▶
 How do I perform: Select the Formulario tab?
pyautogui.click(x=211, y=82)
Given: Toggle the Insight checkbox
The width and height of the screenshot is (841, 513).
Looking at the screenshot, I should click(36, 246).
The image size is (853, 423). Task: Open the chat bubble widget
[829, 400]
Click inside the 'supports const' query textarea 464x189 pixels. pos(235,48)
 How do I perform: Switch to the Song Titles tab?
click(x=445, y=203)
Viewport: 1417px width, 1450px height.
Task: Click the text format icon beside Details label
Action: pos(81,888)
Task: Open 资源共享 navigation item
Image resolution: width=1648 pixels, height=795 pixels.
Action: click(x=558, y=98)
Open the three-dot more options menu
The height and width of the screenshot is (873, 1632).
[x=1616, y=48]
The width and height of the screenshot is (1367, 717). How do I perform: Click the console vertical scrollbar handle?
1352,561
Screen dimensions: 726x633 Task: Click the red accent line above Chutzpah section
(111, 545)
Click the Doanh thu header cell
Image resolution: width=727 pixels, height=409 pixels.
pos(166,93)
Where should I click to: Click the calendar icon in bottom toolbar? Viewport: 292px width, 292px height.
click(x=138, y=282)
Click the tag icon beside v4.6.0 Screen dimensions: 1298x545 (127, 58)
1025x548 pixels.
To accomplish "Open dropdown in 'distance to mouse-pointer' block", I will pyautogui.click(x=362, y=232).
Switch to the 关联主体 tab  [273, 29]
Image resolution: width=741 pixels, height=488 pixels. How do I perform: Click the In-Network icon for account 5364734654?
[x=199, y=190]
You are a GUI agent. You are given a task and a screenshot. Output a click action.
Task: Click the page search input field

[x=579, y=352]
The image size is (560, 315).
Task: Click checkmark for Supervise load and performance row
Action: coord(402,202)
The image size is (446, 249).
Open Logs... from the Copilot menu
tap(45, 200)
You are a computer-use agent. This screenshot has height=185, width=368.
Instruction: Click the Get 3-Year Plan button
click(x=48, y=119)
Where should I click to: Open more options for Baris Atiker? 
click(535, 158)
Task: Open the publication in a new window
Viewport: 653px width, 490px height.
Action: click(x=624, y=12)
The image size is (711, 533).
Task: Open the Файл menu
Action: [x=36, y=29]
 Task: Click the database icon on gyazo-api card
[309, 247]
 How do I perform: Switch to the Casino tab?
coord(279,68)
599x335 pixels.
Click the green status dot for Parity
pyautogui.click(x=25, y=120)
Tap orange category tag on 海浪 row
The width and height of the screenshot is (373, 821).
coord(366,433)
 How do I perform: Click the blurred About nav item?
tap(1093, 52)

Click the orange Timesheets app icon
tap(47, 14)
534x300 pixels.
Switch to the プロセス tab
◀
WHAT THE TASK REQUIRES: Rewrite all of the rows above, changing every "How do I perform" to "How should I" and leaving everything else the same.

TASK ANSWER:
 How should I: Select the Formulario tab?
pyautogui.click(x=211, y=82)
Given: Toggle the Insight checkbox
The width and height of the screenshot is (841, 513).
Looking at the screenshot, I should click(36, 246).
The image size is (853, 423). Task: Open the chat bubble widget
[829, 400]
Click inside the 'supports const' query textarea 464x189 pixels. pos(235,48)
 How should I: Switch to the Song Titles tab?
click(x=445, y=203)
Viewport: 1417px width, 1450px height.
Task: Click the text format icon beside Details label
Action: pos(81,888)
Task: Open 资源共享 navigation item
Image resolution: width=1648 pixels, height=795 pixels.
Action: click(x=558, y=98)
Open the three-dot more options menu
The height and width of the screenshot is (873, 1632).
[x=1616, y=48]
The width and height of the screenshot is (1367, 717). How should I: Click the console vertical scrollbar handle?
1352,561
Screen dimensions: 726x633 Task: Click the red accent line above Chutzpah section
(111, 545)
Click the Doanh thu header cell
Image resolution: width=727 pixels, height=409 pixels.
pos(166,93)
Where should I click to: Click the calendar icon in bottom toolbar? Viewport: 292px width, 292px height.
click(x=138, y=282)
Click the tag icon beside v4.6.0 Screen dimensions: 1298x545 (127, 58)
1025x548 pixels.
To accomplish "Open dropdown in 'distance to mouse-pointer' block", I will pyautogui.click(x=362, y=232).
Switch to the 关联主体 tab  [273, 29]
Image resolution: width=741 pixels, height=488 pixels. How should I: Click the In-Network icon for account 5364734654?
[x=199, y=190]
You are a GUI agent. You are given a task and a screenshot. Output a click action.
Task: Click the page search input field

[x=579, y=352]
The image size is (560, 315).
Task: Click checkmark for Supervise load and performance row
Action: coord(402,202)
The image size is (446, 249).
Open Logs... from the Copilot menu
tap(45, 200)
You are a computer-use agent. This screenshot has height=185, width=368.
Instruction: Click the Get 3-Year Plan button
click(x=48, y=119)
Where should I click to: Open more options for Baris Atiker? 
click(535, 158)
Task: Open the publication in a new window
Viewport: 653px width, 490px height.
Action: click(x=624, y=12)
The image size is (711, 533).
Task: Open the Файл menu
Action: [x=36, y=29]
 Task: Click the database icon on gyazo-api card
[309, 247]
 How should I: Switch to the Casino tab?
coord(279,68)
599x335 pixels.
Click the green status dot for Parity
pyautogui.click(x=25, y=120)
Tap orange category tag on 海浪 row
The width and height of the screenshot is (373, 821).
coord(366,433)
 How should I: Click the blurred About nav item?
tap(1093, 52)

Click the orange Timesheets app icon
tap(47, 14)
534x300 pixels.
Switch to the プロセス tab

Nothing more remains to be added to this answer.